What’s more, “C4 plants do particularly well in hot and dry places — generally yielding up to 50 percent more than C3 plants whilst using less nitrogen and less water,” essential for plant metabolism, project head and Oxford professor Jane Langdale told The Mainichi in an email exchange.  For a warming world with a lot less rainfall in some areas, “the implications are enormous,” she added.

However, none of this is easy.  The C4 project is nothing less than the genes-up redesign of one of the rice plant’s basic life processes, giving it new chemical properties and even new cell structures in its leaves.  Furthermore, genes are ‘networked,’ meaning that genetic expression is based on interactions among the molecules themselves and other substances and factors, so finding which combinations of genes do what is no easy task.

There are also widespread worries over the future consequences of genetically modified organisms (GMOs).  On July 25, the European Court of Justice ruled that any gene edited plants — even those not incorporating any outside DNA — fall under the European Union’s GMO Directive prescribing an extremely strict regime of checks and official approvals before a GMO can go to market.

On the other hand, an August 20th report by an expert panel at Japan’s Environment Ministry recommended regulating genetically modified organisms that include DNA inserted from other sources, but relaxing rules for GMOs that have had genes disabled or deleted, reasoning that such genetic changes also occurred in nature.

“A lot of plant biologists were really shocked by the recent EU developments,” commented MIT’s Des Marais, adding,  “I hope other regions of the world approach next-gen GM crops with a more open and evidence-based mind.”  Oxford’s Langdale, meanwhile, predicted that there would be “different ground rules” by the time C4 rice was ready to market, “not least if food shortages are as extreme as predicted.”

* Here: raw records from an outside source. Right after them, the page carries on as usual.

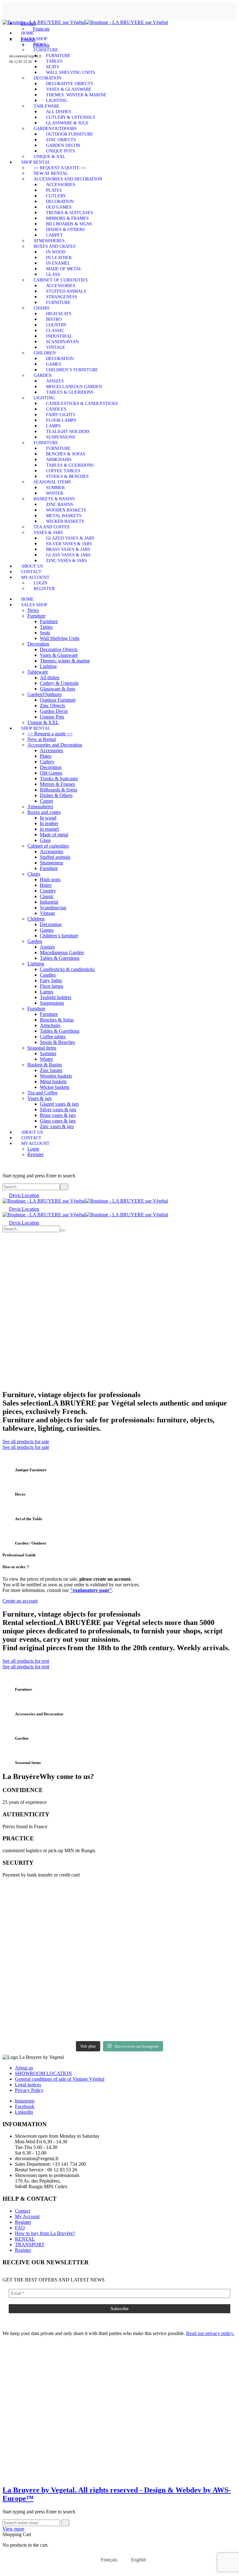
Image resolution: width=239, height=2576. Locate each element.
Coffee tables (63, 471)
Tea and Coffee (52, 527)
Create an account (20, 1600)
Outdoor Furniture (69, 134)
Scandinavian (62, 341)
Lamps (53, 426)
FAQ (20, 2227)
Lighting (56, 100)
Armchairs (59, 459)
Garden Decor (63, 145)
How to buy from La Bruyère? (45, 2233)
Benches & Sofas (65, 454)
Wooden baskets (66, 510)
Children (45, 353)
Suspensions (60, 437)
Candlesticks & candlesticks (82, 403)
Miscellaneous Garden (74, 386)
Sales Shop (34, 38)
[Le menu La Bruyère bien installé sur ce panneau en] (90, 2016)
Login (40, 583)
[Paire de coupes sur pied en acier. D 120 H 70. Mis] (30, 1903)
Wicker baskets (65, 521)
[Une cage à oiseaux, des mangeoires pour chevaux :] (149, 1939)
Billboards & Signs (69, 224)
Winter (54, 493)
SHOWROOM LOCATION (43, 2073)
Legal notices (28, 2084)
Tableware (47, 106)
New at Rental (51, 173)
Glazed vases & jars (70, 538)
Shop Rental (35, 162)
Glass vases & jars (68, 555)
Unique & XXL (49, 156)
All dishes (58, 111)
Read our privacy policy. (210, 2333)
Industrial (59, 336)
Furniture (46, 50)
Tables (54, 61)
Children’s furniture (72, 370)
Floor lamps (61, 420)
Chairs (41, 308)
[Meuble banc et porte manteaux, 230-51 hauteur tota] (30, 2010)
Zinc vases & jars (66, 560)
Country (56, 325)
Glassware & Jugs (67, 123)
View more (13, 2528)
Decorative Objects (69, 83)
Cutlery (56, 196)
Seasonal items (52, 482)
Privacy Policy (29, 2090)
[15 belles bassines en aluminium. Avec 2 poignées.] (208, 1911)
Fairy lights (60, 414)
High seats (58, 313)
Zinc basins (59, 504)
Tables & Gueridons (70, 392)
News (40, 44)
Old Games (59, 207)
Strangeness (61, 297)
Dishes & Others (65, 229)
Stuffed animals (66, 291)
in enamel (58, 263)
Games (53, 364)
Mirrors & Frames (67, 218)
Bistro (54, 319)
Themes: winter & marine (76, 95)
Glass (53, 274)
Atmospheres (49, 240)
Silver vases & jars (69, 543)
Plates (54, 190)
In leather (59, 257)
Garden (43, 375)
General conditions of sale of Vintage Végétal (59, 2079)
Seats (52, 67)
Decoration (47, 78)
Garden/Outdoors (55, 128)
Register (44, 588)
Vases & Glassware (68, 89)
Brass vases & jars (68, 549)
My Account (35, 577)
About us (32, 566)
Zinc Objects (61, 139)
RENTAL (25, 2239)
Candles (56, 409)
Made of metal (64, 269)
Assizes (55, 381)
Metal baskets (64, 515)
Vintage (55, 347)
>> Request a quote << (60, 168)
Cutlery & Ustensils (70, 117)
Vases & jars (48, 532)
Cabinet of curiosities (61, 280)
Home (27, 33)
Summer (55, 487)
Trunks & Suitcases (69, 212)
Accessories (60, 184)
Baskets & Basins (54, 499)
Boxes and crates (55, 246)
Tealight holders (68, 431)
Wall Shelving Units (70, 72)
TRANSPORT (30, 2244)
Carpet (54, 235)
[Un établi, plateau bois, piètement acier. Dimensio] (90, 1903)
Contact (31, 572)
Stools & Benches (67, 476)
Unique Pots (60, 151)
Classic (55, 330)
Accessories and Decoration (68, 179)
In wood (55, 252)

If the GMO concerns are overcome, both Des Marais and Langdale were confident genetically edited plants could provide for our hotter world’s growing population, though a long road lies ahead.

“The (C4 rice) project is on target but it is expected that there will need to be a 10-year engineering phase after the current phase ends next year, followed by possibly 10 years of breeding. This puts an end date of 2039,” said Langdale.

Still, Des Marais emphasized that we also must work on better preserving the food we already grow, managing water and soil better to boost yields, and helping small-scale farmers tap the funds they need to maximize the potential of their land. “To feed 10 billion people we’re going to need … better varieties, better cropping systems, better access to markets,” he said. “GM is part of that, but possibly not the most critical.”